REQUIRED ACTION: Exactly the lines from the one containing "Instruction: Click the HUGO" through the final line of the data are to be written out again, with nothing added.

*** Opening RECORDS SUPPLIED ***

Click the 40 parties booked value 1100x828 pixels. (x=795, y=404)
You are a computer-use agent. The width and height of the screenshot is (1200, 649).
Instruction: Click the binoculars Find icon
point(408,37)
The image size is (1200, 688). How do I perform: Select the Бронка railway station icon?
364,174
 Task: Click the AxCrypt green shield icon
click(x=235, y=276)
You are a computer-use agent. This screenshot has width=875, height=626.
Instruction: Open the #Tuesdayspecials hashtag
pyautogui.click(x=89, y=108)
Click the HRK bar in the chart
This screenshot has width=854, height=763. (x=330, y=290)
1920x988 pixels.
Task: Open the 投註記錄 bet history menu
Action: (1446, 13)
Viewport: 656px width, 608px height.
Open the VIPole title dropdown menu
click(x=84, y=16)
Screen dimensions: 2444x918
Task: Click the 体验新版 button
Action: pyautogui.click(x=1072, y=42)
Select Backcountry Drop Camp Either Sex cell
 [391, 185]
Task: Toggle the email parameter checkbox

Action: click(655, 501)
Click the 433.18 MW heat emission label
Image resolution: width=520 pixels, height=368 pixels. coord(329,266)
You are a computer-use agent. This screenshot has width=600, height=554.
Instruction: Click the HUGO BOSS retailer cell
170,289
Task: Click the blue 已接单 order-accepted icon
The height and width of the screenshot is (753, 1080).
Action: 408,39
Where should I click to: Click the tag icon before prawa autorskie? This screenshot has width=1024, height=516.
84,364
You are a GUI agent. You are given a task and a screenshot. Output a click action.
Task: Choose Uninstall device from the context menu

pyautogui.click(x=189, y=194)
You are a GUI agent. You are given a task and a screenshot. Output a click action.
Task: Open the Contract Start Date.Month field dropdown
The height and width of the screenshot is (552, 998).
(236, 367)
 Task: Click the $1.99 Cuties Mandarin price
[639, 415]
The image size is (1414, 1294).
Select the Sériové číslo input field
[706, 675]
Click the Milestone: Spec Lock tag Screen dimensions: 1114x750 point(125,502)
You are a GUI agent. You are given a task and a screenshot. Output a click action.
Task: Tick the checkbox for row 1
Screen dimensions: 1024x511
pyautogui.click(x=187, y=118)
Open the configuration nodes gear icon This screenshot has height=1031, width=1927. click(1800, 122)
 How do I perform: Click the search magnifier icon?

*** Closing RECORDS SUPPLIED ***

TASK ANSWER:
Instruction: Click the HUGO BOSS retailer cell
170,289
Task: Click the blue 已接单 order-accepted icon
The height and width of the screenshot is (753, 1080).
Action: 408,39
Where should I click to: Click the tag icon before prawa autorskie? This screenshot has width=1024, height=516.
84,364
You are a GUI agent. You are given a task and a screenshot. Output a click action.
Task: Choose Uninstall device from the context menu

pyautogui.click(x=189, y=194)
You are a GUI agent. You are given a task and a screenshot. Output a click action.
Task: Open the Contract Start Date.Month field dropdown
The height and width of the screenshot is (552, 998).
(236, 367)
 Task: Click the $1.99 Cuties Mandarin price
[639, 415]
The image size is (1414, 1294).
Select the Sériové číslo input field
[706, 675]
Click the Milestone: Spec Lock tag Screen dimensions: 1114x750 point(125,502)
You are a GUI agent. You are given a task and a screenshot. Output a click action.
Task: Tick the checkbox for row 1
Screen dimensions: 1024x511
pyautogui.click(x=187, y=118)
Open the configuration nodes gear icon This screenshot has height=1031, width=1927. click(1800, 122)
 How do I perform: Click the search magnifier icon?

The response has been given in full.